İlk Türk-İslam Devletlerinde Kültür ve Uygarlık

1)Devlet Yönetimi:

→ OrtaAsya'daki hâkimiyet anlayışı İslamiyet'ten sonra da devam ederek hükümdarın ülkeyi Tanrı adına yönettiği kabul edilmiştir. 

→Devlet, hanedanın ortak malı sayılmış ve hükümdarlık babadan oğula geçmiştir. 

→Türk-islam devletlerinde hükümdarlar geniş yetkilere sahiptir. Ancak hükümdarın yetkileri örfi hukuk ile şeri hukuk kuralları tarafından sınırlandırılmıştır.

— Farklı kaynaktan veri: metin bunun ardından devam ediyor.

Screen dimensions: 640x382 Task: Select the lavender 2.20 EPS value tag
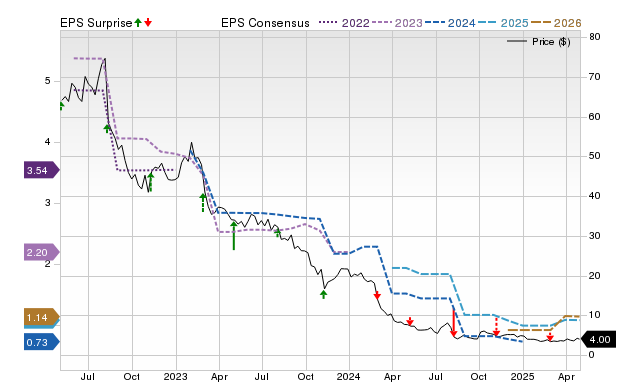pyautogui.click(x=41, y=252)
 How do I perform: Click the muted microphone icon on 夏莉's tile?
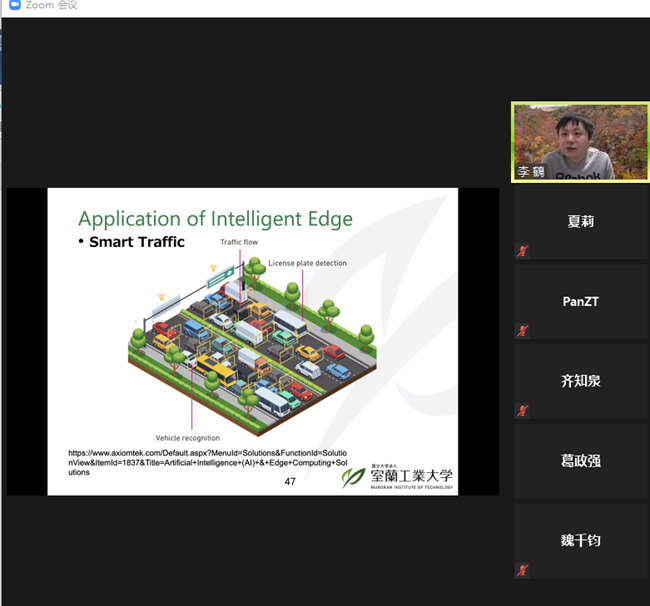[521, 251]
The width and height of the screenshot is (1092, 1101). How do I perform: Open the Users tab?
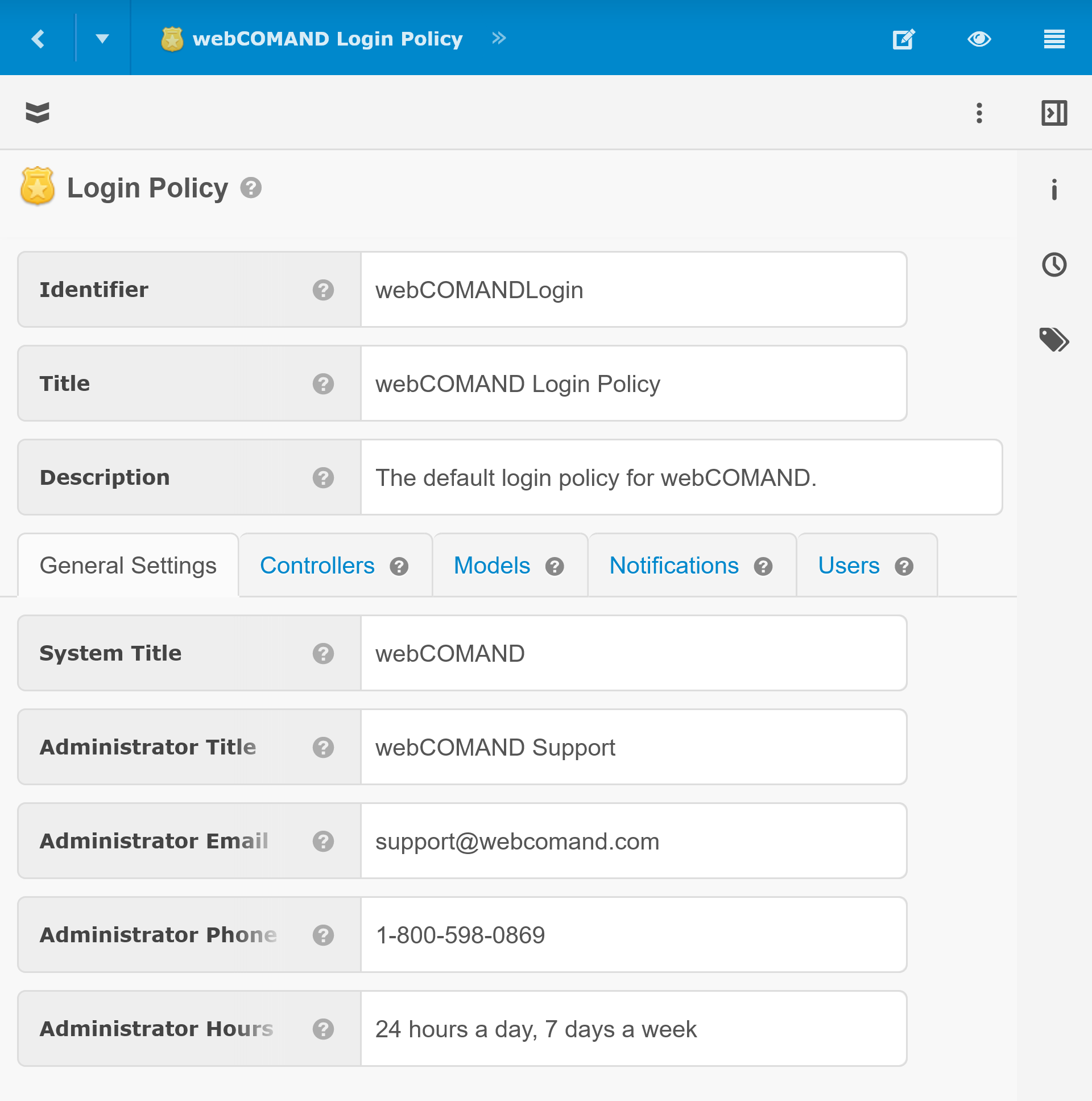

→Devletin idaresi, orduyu komuta etmek, halkın ihtiyaçlarını karşılamak ve ülkeyi dış tehlikelerden korumak hükümdarın başlıca görevleriydi. Ayrıca hükümdar vezir ve memur ataması yapar, Divân-ı Mezâlime (Yüksek Mahkeme) başkanlık ederdi.

→Hükümdarlar, haftanın belirli günlerinde halkın şikayetlerini dinlemiş ve gerekli kararları vermişlerdir. 

→Hükümdarın çocuk yaşta olması durumunda devletin idaresi naiplere verilmiştir.

→Karahanlılar Türklere dayalı bir devlet olup Türk töreleri aynen devam etmiştir. Hükümdarları han, hakan, arslan han ve yabgu gibi unvanlar kullanmışlardır. 

→Gaznelilerle birlikte İslam kültürünün etkisi hissedilmeye başlanmıştır.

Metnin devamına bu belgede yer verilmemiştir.